Your task:
State how many lines in the entries below contain "thumbnail". Write nothing but the number.

Information given:
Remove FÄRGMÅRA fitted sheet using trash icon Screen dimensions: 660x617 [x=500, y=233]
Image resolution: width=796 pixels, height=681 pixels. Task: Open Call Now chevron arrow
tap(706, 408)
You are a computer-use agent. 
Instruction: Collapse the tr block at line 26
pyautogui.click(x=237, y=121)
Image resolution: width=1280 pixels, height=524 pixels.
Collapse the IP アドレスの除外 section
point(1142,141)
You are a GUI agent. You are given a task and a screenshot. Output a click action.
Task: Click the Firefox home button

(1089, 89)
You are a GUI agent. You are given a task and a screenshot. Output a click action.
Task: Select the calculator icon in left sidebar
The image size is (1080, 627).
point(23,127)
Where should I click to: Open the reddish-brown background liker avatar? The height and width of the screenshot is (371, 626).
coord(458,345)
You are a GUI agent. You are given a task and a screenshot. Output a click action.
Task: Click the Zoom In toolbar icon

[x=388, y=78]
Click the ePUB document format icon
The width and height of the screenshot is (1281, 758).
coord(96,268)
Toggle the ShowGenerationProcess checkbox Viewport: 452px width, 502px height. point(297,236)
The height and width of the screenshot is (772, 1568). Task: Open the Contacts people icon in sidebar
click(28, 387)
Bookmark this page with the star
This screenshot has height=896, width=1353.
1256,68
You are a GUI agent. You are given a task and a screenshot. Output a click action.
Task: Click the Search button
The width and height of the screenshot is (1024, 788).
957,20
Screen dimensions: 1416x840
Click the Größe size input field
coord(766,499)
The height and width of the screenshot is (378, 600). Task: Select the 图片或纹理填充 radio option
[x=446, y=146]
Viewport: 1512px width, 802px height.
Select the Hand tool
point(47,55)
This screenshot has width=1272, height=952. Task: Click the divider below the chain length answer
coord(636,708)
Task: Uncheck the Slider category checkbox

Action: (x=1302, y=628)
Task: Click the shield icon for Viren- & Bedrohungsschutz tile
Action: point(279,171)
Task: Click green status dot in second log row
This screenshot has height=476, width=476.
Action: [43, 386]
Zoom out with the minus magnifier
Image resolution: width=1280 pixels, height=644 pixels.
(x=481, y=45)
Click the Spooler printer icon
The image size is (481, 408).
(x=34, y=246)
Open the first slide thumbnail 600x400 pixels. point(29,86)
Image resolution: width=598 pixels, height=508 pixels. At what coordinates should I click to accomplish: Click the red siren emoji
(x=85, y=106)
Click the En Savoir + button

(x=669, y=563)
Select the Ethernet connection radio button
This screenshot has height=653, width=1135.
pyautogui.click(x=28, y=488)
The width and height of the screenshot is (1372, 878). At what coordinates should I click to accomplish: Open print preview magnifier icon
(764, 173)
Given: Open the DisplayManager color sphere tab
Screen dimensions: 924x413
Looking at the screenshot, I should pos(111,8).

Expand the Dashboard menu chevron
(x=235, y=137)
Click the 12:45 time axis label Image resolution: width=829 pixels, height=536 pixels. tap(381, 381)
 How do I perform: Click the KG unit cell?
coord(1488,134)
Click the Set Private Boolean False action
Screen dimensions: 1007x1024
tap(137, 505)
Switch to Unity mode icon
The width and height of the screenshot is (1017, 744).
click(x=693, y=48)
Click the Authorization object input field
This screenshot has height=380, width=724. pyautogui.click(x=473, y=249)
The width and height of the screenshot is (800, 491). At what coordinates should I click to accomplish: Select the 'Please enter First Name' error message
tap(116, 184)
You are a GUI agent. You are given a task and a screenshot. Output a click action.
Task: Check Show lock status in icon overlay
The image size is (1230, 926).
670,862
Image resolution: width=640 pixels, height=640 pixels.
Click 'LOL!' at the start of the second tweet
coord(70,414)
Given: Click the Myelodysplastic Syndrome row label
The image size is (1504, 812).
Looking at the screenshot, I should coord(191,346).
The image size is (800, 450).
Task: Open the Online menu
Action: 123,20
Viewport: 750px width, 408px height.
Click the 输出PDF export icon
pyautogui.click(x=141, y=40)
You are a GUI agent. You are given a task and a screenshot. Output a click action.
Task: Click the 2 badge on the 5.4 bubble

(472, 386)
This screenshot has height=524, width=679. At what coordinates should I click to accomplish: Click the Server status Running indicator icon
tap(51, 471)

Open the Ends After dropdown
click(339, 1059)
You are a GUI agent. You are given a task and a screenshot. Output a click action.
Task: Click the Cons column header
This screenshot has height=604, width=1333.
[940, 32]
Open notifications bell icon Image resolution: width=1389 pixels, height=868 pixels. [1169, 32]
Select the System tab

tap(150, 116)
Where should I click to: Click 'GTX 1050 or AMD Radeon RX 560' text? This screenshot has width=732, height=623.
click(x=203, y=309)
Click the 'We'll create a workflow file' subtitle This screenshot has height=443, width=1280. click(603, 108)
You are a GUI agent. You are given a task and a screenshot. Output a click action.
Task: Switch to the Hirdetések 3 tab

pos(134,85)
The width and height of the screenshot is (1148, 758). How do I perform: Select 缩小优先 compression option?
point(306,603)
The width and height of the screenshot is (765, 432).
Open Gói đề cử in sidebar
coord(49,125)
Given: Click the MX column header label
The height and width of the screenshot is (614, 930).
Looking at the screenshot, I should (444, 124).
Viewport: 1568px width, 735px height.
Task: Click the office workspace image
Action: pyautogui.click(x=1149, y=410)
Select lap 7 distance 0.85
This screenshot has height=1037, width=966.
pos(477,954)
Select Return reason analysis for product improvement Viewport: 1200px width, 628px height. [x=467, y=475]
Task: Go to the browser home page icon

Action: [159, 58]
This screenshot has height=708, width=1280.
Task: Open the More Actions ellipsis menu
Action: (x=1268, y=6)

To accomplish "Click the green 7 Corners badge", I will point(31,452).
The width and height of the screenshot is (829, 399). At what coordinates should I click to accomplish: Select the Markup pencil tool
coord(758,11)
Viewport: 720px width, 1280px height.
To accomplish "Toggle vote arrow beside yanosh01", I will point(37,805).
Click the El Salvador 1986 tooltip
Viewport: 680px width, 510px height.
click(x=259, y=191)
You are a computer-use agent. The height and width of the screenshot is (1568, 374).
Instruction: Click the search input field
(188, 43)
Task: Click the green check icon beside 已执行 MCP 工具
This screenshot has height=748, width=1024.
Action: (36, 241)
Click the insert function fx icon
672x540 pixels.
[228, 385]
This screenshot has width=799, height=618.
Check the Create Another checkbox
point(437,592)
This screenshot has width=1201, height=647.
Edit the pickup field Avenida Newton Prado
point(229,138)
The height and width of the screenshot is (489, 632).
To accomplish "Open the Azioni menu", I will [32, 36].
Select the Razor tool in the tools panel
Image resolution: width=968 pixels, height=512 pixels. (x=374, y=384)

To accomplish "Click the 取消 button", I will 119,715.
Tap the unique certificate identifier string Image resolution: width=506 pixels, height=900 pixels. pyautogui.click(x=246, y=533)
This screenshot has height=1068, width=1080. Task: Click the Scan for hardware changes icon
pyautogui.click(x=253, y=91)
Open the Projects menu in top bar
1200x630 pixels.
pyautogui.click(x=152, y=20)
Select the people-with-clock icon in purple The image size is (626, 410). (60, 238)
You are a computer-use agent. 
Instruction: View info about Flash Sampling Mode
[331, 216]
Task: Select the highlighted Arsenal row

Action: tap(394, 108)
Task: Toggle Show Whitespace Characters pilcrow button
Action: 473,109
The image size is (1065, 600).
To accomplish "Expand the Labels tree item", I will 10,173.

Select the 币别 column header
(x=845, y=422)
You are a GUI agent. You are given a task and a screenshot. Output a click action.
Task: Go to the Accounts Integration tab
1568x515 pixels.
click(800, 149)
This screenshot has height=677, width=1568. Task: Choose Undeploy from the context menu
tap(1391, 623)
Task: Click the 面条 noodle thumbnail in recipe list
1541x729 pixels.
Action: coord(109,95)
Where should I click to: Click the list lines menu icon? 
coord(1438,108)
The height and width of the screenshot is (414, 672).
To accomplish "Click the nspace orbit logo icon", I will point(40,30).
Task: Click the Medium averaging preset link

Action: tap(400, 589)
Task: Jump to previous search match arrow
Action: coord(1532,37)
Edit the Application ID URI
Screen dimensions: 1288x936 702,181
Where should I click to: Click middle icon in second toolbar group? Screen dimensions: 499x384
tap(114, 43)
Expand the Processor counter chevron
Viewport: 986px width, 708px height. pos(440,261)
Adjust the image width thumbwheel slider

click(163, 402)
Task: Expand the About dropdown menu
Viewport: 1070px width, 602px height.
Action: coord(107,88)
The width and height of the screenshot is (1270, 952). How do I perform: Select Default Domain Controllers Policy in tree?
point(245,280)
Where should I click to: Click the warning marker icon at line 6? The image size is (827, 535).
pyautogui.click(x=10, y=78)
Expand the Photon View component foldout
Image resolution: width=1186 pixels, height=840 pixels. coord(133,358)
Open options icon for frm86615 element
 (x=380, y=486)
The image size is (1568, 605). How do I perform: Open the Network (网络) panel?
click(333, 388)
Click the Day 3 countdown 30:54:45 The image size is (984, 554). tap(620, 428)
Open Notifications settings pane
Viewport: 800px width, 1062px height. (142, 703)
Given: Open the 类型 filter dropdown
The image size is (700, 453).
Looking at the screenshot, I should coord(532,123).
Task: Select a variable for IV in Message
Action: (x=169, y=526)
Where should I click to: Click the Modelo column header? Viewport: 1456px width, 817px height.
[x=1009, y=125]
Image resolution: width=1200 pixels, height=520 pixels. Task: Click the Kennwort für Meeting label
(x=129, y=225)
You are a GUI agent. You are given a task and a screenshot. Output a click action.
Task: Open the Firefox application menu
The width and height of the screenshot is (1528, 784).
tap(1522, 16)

Response area:
2